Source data
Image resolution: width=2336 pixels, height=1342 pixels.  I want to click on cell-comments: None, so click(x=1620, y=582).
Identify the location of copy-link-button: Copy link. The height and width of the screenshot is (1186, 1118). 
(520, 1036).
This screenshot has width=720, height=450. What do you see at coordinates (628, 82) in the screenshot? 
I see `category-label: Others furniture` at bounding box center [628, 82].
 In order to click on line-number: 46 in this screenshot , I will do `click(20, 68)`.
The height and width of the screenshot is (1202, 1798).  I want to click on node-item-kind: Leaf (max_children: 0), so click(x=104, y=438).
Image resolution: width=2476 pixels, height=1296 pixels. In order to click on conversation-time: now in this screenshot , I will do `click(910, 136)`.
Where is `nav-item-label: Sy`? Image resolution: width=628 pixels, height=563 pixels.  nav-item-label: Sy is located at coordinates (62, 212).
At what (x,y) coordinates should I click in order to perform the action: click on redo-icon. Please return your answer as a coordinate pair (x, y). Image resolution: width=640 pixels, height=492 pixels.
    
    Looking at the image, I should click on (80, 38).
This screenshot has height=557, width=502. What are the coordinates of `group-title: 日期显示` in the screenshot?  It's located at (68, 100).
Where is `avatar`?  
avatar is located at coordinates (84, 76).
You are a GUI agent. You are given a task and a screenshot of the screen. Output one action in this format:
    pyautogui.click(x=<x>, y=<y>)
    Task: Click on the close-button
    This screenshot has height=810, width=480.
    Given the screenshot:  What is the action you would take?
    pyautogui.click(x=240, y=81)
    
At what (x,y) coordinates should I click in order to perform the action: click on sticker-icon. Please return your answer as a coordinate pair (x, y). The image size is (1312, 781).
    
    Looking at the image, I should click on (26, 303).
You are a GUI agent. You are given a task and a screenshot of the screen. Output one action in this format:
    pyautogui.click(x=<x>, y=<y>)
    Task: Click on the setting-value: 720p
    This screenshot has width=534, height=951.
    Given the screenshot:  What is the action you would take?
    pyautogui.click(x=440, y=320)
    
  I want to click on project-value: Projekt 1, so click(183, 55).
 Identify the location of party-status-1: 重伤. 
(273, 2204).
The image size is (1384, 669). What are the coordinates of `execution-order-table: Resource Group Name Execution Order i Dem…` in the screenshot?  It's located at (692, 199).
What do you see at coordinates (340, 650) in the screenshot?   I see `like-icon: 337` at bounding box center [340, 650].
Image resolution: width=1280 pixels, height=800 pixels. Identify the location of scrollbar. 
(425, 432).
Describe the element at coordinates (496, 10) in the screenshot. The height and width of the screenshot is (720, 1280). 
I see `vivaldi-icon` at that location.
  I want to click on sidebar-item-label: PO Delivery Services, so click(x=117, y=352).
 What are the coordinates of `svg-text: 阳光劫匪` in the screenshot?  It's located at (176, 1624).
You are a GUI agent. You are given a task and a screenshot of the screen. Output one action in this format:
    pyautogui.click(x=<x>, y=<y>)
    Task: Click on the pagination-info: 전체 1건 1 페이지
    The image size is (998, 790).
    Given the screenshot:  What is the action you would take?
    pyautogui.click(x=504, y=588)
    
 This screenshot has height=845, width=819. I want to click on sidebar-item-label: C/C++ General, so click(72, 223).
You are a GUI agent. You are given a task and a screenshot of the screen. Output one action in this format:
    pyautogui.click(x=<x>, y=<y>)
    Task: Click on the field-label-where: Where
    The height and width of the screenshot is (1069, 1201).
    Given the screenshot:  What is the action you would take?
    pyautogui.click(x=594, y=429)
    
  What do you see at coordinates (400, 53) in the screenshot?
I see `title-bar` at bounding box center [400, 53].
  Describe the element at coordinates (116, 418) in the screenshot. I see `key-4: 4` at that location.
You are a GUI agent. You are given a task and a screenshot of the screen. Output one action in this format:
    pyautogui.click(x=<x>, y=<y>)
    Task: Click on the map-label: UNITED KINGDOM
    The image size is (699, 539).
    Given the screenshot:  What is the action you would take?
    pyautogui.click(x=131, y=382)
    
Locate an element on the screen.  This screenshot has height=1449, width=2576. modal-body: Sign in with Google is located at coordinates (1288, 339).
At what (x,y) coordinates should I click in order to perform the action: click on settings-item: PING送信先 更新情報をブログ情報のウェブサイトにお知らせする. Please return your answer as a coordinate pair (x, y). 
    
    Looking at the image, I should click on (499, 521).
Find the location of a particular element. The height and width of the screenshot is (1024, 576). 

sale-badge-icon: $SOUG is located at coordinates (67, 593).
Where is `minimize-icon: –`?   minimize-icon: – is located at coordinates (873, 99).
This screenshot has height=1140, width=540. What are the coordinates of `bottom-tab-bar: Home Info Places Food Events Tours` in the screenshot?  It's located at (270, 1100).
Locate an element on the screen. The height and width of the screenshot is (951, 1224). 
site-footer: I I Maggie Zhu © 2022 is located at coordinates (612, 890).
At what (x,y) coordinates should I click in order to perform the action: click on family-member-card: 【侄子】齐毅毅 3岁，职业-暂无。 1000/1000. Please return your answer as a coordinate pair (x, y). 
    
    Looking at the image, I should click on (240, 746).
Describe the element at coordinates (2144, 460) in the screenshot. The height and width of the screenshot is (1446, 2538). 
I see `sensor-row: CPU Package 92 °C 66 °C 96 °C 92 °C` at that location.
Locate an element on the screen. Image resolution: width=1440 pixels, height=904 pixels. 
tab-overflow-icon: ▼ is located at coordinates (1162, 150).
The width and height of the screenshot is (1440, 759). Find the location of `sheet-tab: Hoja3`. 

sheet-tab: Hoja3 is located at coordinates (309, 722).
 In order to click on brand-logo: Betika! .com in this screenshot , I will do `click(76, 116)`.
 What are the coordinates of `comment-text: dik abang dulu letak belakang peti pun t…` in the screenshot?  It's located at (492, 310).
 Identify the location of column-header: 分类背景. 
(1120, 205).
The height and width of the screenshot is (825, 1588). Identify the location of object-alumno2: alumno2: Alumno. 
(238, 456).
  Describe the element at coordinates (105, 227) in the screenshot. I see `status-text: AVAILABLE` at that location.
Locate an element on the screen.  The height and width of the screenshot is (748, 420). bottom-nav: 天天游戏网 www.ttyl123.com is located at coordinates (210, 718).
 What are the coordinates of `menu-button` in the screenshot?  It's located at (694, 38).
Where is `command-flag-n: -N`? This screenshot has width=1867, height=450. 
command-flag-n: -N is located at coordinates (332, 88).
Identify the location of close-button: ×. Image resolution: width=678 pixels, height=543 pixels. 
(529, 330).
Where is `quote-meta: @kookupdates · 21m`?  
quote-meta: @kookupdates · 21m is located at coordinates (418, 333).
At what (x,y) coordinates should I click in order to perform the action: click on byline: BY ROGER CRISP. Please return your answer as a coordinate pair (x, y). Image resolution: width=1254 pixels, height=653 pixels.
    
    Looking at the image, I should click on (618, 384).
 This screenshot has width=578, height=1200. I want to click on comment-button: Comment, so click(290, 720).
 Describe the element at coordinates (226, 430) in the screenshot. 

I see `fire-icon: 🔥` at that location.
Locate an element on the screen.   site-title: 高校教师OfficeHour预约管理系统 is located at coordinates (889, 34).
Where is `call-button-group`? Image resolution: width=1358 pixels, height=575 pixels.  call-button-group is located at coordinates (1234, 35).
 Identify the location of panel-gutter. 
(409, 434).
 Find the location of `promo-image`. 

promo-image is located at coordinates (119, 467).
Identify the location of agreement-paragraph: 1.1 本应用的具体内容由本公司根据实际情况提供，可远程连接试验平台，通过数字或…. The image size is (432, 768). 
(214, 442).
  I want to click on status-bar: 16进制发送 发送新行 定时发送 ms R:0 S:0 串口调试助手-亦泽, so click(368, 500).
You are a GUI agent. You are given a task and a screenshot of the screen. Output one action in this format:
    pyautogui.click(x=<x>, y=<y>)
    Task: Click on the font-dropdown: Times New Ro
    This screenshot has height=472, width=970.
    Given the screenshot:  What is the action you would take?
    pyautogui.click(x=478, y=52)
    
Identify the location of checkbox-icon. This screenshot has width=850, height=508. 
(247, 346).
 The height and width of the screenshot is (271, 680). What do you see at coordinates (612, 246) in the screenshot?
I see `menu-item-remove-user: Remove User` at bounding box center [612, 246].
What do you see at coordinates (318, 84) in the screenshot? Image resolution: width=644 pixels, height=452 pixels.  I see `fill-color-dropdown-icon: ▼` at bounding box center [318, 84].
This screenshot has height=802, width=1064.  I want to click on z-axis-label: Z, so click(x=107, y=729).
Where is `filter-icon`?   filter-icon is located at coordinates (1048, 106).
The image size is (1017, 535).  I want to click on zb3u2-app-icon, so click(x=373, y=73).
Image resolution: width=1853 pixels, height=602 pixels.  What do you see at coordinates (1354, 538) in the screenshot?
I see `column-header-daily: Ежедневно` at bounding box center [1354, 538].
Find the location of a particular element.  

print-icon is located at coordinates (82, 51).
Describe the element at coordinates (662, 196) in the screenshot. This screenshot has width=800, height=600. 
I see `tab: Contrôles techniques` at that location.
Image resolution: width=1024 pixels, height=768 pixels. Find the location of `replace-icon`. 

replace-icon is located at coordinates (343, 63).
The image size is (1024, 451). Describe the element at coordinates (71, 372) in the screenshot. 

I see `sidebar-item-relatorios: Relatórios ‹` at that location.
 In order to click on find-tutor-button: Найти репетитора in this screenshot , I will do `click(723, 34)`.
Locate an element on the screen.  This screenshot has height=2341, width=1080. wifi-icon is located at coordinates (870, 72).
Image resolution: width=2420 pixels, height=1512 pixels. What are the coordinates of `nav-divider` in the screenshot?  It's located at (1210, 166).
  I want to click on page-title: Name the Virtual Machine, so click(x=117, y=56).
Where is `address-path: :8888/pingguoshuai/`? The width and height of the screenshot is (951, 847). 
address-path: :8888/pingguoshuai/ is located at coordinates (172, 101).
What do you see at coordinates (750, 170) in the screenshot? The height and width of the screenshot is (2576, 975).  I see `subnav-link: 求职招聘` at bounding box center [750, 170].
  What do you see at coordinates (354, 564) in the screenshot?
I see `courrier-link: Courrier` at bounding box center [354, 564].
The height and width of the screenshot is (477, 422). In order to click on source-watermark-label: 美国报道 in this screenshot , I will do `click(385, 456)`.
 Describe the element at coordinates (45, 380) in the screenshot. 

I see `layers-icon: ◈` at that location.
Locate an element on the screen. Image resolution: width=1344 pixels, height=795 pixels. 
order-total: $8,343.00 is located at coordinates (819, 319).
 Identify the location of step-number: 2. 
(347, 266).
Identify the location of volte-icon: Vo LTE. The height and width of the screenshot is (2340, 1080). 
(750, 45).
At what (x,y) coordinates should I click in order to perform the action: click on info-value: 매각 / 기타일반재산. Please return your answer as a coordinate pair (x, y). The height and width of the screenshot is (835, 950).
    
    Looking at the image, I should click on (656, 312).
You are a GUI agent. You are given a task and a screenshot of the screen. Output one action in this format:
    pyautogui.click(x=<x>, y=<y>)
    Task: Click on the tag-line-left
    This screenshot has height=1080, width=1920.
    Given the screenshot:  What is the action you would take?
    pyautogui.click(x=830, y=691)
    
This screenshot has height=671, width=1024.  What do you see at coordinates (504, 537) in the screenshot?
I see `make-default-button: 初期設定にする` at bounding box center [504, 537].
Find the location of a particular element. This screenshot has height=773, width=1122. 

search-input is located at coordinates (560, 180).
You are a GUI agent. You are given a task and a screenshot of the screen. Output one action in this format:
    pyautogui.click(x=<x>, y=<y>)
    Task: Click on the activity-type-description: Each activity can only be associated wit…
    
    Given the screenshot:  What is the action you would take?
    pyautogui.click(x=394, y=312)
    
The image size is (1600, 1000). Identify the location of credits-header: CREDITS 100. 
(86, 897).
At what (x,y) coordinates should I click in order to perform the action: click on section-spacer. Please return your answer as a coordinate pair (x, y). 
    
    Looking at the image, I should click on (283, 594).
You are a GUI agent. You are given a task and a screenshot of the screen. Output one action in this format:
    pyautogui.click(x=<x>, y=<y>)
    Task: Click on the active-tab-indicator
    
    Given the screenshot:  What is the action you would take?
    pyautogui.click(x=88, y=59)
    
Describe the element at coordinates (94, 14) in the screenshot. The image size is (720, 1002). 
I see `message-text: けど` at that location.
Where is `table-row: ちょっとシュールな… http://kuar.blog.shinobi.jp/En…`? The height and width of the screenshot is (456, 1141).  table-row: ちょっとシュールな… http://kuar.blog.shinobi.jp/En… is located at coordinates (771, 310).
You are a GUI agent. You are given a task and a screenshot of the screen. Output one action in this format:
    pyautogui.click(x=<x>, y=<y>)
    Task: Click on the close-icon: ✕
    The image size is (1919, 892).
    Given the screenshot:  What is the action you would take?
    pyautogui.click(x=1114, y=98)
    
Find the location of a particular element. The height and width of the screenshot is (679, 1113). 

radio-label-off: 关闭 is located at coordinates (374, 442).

▶ _WHAT THE EXERCISE ASKS_
Copy out the records word for word, starting at the very beginning and ending with the line that contains "center [628, 82].".

▶ _ANSWER BELOW_
Image resolution: width=2336 pixels, height=1342 pixels.  I want to click on cell-comments: None, so click(x=1620, y=582).
Identify the location of copy-link-button: Copy link. The height and width of the screenshot is (1186, 1118). 
(520, 1036).
This screenshot has width=720, height=450. What do you see at coordinates (628, 82) in the screenshot? 
I see `category-label: Others furniture` at bounding box center [628, 82].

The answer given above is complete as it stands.